Figure 1. Q-VD-OPH prevents ex vivo cell death and enhances proliferation of T cells from SIV-infected RMs.

Percentage of dying (A) CD3⁺CD4⁺ and (B) CD3⁺CD8⁺ T cells from axillary (squares) and inguinal (triangles) LNs and from the spleen (circles) of either healthy RMs (RM_SIV, –; n = 2) or chronically SIV-infected RMs (RM_SIV, +; n = 5) in the absence (–, filled symbols) or presence of Q-VD-OPH (Q-VD) (+, open symbols). Animals were sacrificed 6 months after infection.

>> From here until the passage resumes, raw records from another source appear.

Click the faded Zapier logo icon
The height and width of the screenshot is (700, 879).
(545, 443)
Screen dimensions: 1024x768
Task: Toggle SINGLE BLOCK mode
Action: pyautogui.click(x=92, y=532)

Statistical significance was assessed using Wilcoxon’s matched-pairs signed rank test (1-tailed P < 0.05). (C) Percentage of dying CD3⁺CD4⁺ and CD3⁺CD8⁺ T subsets (naive [N], CD45RA⁺CD62L⁺; Tcm [CM], CD45RA^–CD62L⁺; Tem [EM], CD45RA^–CD62L^–; terminally differentiated T [TDT] cells, CD45RA⁺CD62L^–) from peripheral blood of SIV-infected RMs (n = 6) in the absence (–) or presence (+) of Q-VD-OPH. (D) Representative flow cytometric analysis of phosphatidylserine residue exposure (annexin V staining) on CD3⁺CD4⁺ and CD3⁺CD8⁺ T cells from peripheral blood of a chronically SIV-infected RM incubated overnight in the presence of FasL. (E) Histogram of CD3⁺CD4⁺0 and CD3⁺CD8⁺ T cells from either healthy (gray boxes, n = 6) or SIV-infected RMs (white boxes, n = 8) incubated with FasL in the absence (–) or presence (+) of Q-VD-OPH. (F) PBMCs from SIV-infected RMs (n = 6) were stimulated with ConA in the absence or presence of Q-VD-OPH. AICD was assessed after overnight culture by flow cytometry using annexin V. Histogram represents the preventive effect calculated as 100 x ((cells untreated – cells+Q-VD)/cells untreated). Statistical significance was assessed using paired Student’s t test. Prism was used to present the results in box-and-whisker plots showing the minimum and maximum of all the data. P < 0.05.